--- Exercise directions ---
Starting at the line with "Task: Click the print icon in toolbar" and stopping at the final line, retype the data below exactly; do not carry over any pictures.

━━━━━ Data shown

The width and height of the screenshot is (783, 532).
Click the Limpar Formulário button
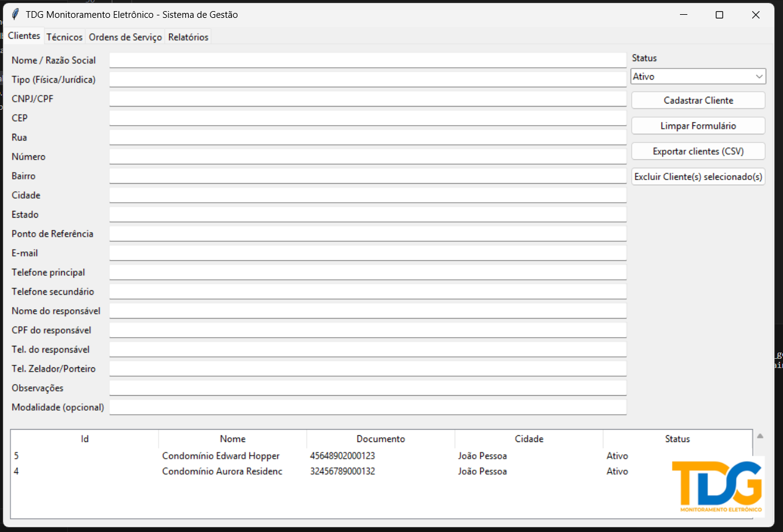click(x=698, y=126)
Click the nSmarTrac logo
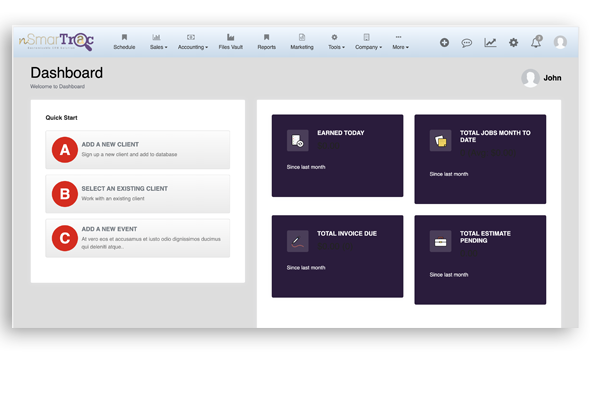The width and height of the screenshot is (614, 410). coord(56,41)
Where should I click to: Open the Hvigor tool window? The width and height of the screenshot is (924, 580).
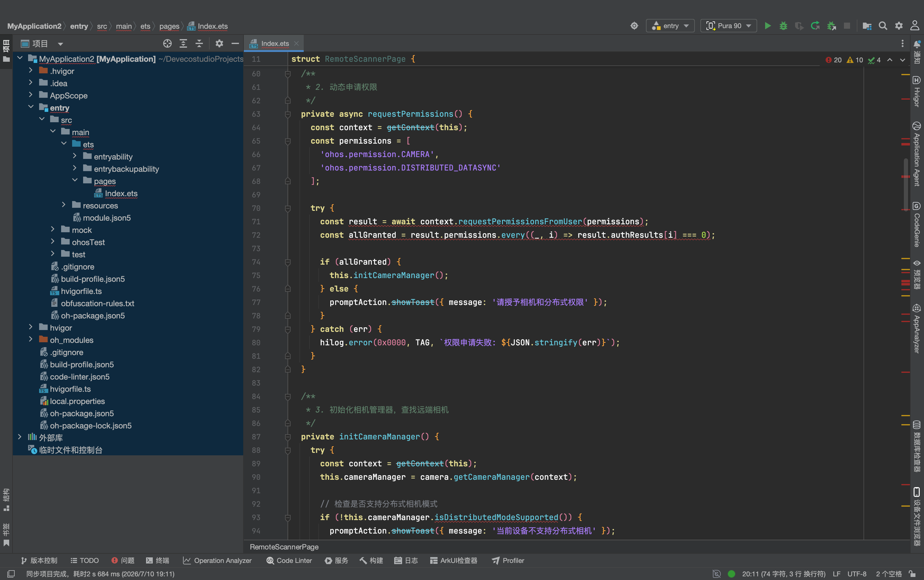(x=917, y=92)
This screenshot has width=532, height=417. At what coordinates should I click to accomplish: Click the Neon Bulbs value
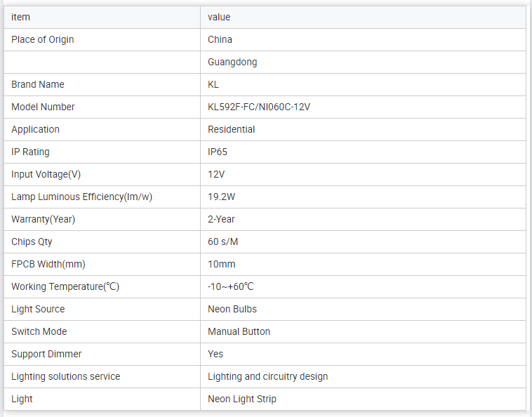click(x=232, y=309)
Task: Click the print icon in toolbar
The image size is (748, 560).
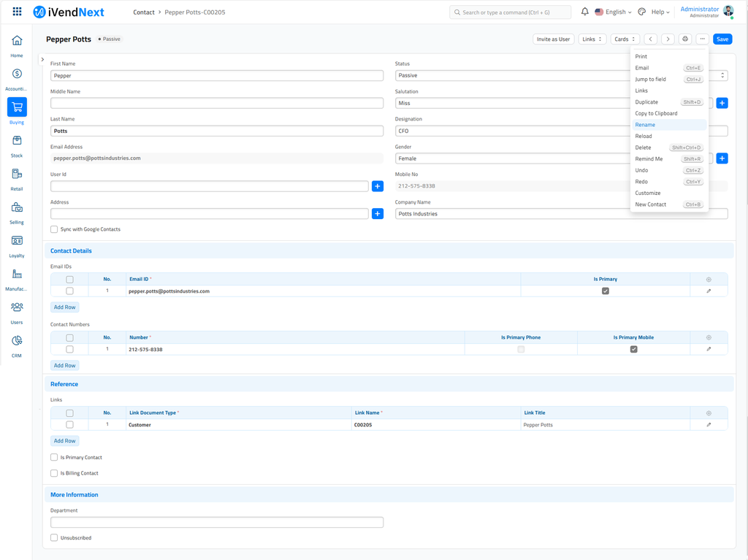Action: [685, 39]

━━━━━━━━━━

--- Your solution ---
Task: Click the print icon in toolbar
The image size is (748, 560).
Action: [685, 39]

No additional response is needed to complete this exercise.